**TEXT SHOWN:**
Thank you all for the different approaches you have suggested. I am using them all in different ways. Currently I am trying to extend the scripts to operate on the original sms backup files rather than the partially extracted ones that I have collated manually. The image below shows the format of the original raw "backup" of the full text message. If I use the various scripts you all have given me it seems that they behave differently when run against one of these files as there appears to be a character at the end of the line that is disrupting the deletion of the "\nTEXT:" field. (I'm not explaining this very well...)
EDIT : Maybe the \n that works when i search the data in geany is actually a different character in the original file - maybe a CR or LF??
Anyway, I did some tests to determine if instead of searching for the string "\nTEXT:" I could just search for "TEXT:" and replace it with as many backspaces as I needed. What I tried (manually) was to use Geany's replace function to replace "TEXT:" with two backspaces. I tried to use the regular expression of \\ in the hope it represented two backspaces but of course it doesn't - it represents a backslash. So how do I create two backspaces?
After a bit of googling I tried to replace TEXT: with \u0008 or \b but that gives me the strange character you can see in the picture. So is there a way to form a regular expression that Geany understands, that will allow me to apply multiple backspaces sequentially (followed by one or two tabs)?

**WHAT YOU WILL DO:**
(a) In the Geany SMS backup post, translate this sentence into Spanish: "What I tried (manually) was to use Geany's replace function to replace "TEXT:" with two backspaces."
(b) Carry the Geany SMS backup post forward with the next part, following on from its last sentence.
The lines aren't needed for any of this.

**DATA BLOCK:**
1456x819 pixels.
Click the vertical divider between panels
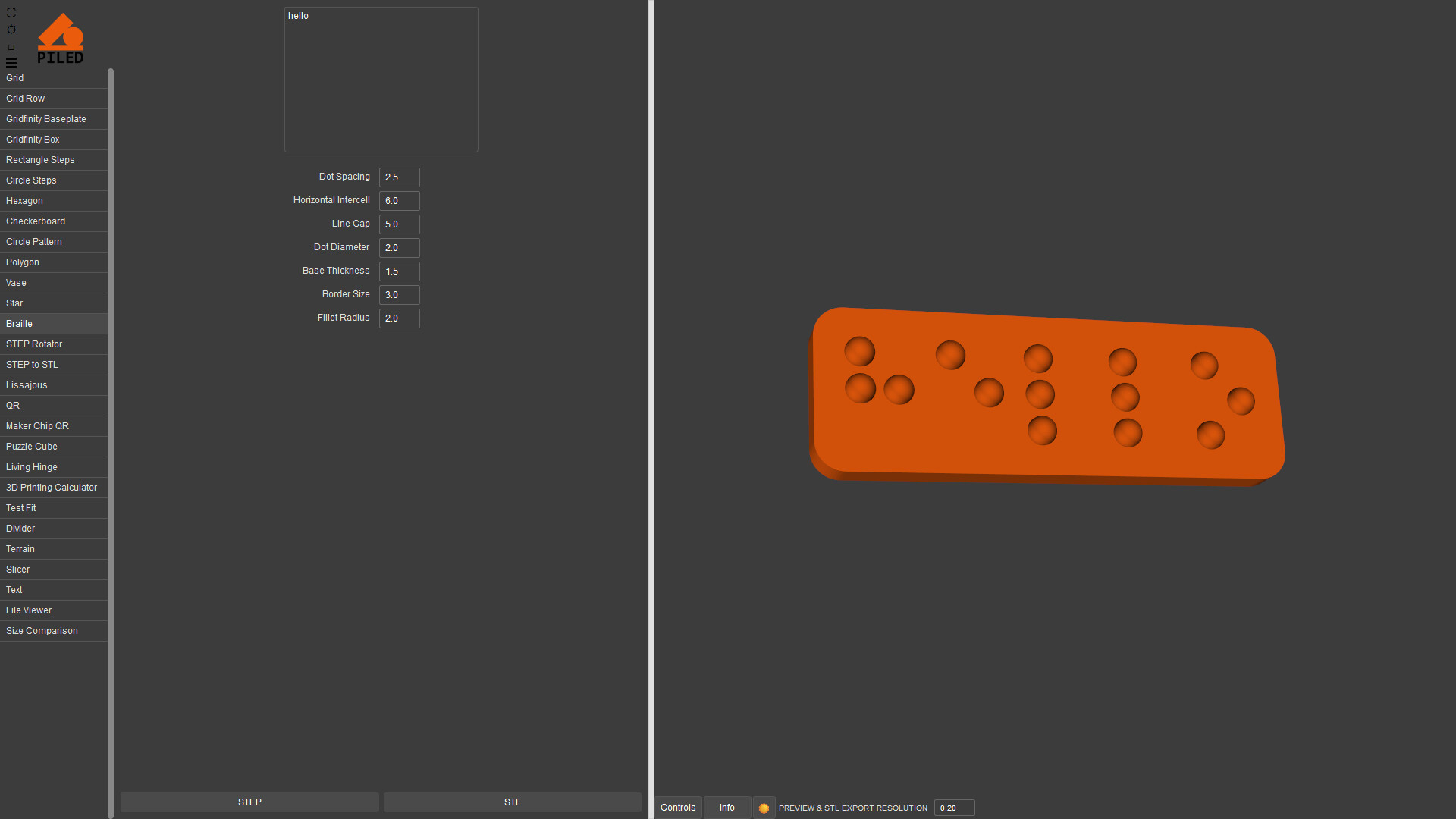click(x=651, y=410)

**ANSWERS BY TASK:**
(a) Lo que probé (manualmente) fue usar la función de reemplazo de Geany para reemplazar "TEXT:" por dos retrocesos.

(b)
EDIT 2 : Maybe I need to be searching for \RTEXT: as \R apparently matches
any type of line feed, rather than \n which is more limited.
I am currently trying 6502coders method using the awk.dt file in combination with the following script to process a whole directory of files which contain the raw sms data such as you can see in the image, but just need to fine tune the deletion of the TEXT: and adding an extra backspace to bring that line up onto the previous line.
(the script is working for me but leaving the text data on the next line down from the date/time)
Code: Select all
for i in /root/sms/*
do
awk -f dt.awk "$i" >> data2.txt
done
dt.awk is:
Code: Select all
{ if (substr($1, 1, 5) == "Date:")
{
printf( "%s\t%s", substr($1,6), $2);
}
else if (substr($1, 1, 5) == "TEXT:")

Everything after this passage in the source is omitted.